Rapidement, les chiffres dévoilés se sont montrés moins réjouissants : dès le mois de mars, la Commission révélait dans un rapport que 7 parents sur 10 rapportaient que leurs enfants de moins de 16 avaient encore un compte sur l'une des applications visées.
Certains adolescents ont déclaré que leurs comptes n'ont jamais été désactivés. Quant aux autres, ils ne manquent pas de subterfuges pour contourner l'interdiction, comme le rapporte le New York Times : renseigner une fausse date de naissance lors de leur inscription, bien sûr, mais aussi utiliser le compte d'un parent ou d'un frère ou sœur plus âgé... certains assurent même s'être créé une fausse moustache pour déjouer la reconnaissance faciale. Quand des pare-feux ont été mis en place.
Car une étude de l'Université de Newcastle en Australie a révélé que c'est loin d'être toujours le cas. Sur 408 adolescents suivis, plus de 85% âgés de moins de 16 ans continuaient à utiliser des applications trois mois après la mise en place de l'interdiction, et seulement deux tiers d'entre eux rapportaient avoir fait face à une vérification de leur âge.
Une autre étude, menée après l'introduction de la loi par la firme KJR, rapporte des conclusions similaires : 50 faux comptes prétendant avoir 16 ans – l'âge requis pour utiliser les plateformes –, ont été créés ; aucun n'a eu à prouver son âge. Certains de ces comptes ont reçu des publicités pour des produits bancaires à destination des jeunes : un signe, selon Reuters, que la plateforme a bel et bien décelé l'âge de ces utilisateurs fantômes sans leur interdire l'accès. Un autre compte créé sur X, qui prétendait lui aussi avoir 16 ans, a eu accès à des contenus pornographiques. Aucune des plateformes testées par cette enquête n'a autorisé ces faux utilisateurs à créer un compte lorsqu'ils déclaraient avoir moins de 16 ans. En revanche, une seule a interdit la création d'un compte sans que l'utilisateur ne prouve son âge (Kick, basée en Australie).
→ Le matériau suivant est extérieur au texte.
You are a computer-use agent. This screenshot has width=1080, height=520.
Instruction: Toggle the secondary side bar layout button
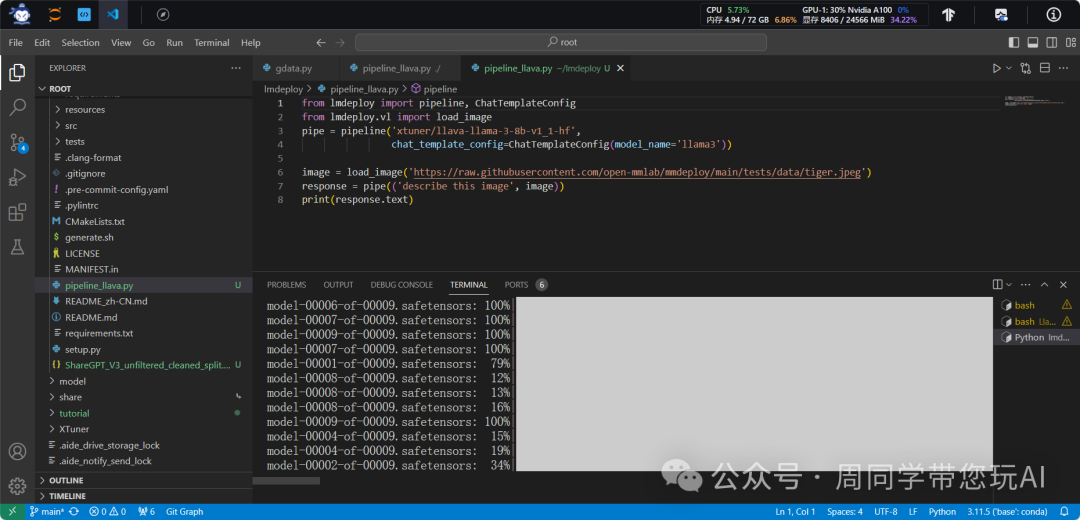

Pour pallier le problème, le gouvernement australien a décidé de s'en prendre aux compagnies elles-mêmes. En juin, les applications qui n'exerceraient pas un contrôle de l'âge s'exposaient à une amende pouvant aller jusqu'à 49,5 millions de dollars australiens (environs 30,4 millions d'euros). Quelques semaines plus tard, l'exécutif annonçait que ces amendes seraient doublées et portées à 99 millions (61 millions d'euros), comme le rapportait la BBC. En outre, la eSafety Commission a révélé que des enquêtes contre cinq plateformes (Facebook, Instagram, Snapchat, TikTok et YouTube) étaient en cours, pour évaluer leur respect des règles mises en place.
Et si cette interdiction s'avérait plus efficace pour les enfants de moins de 12 ans, qui n'avaient pas de compte sur les réseaux sociaux avant la loi et n'en auront pas avant leurs 16 ans ? C'est ce que pense une mère de famille interviewée par le New York Times : "Ils vont évoluer dans un monde où aucun de leurs amis n'y a accès. Ce ne sera plus norme."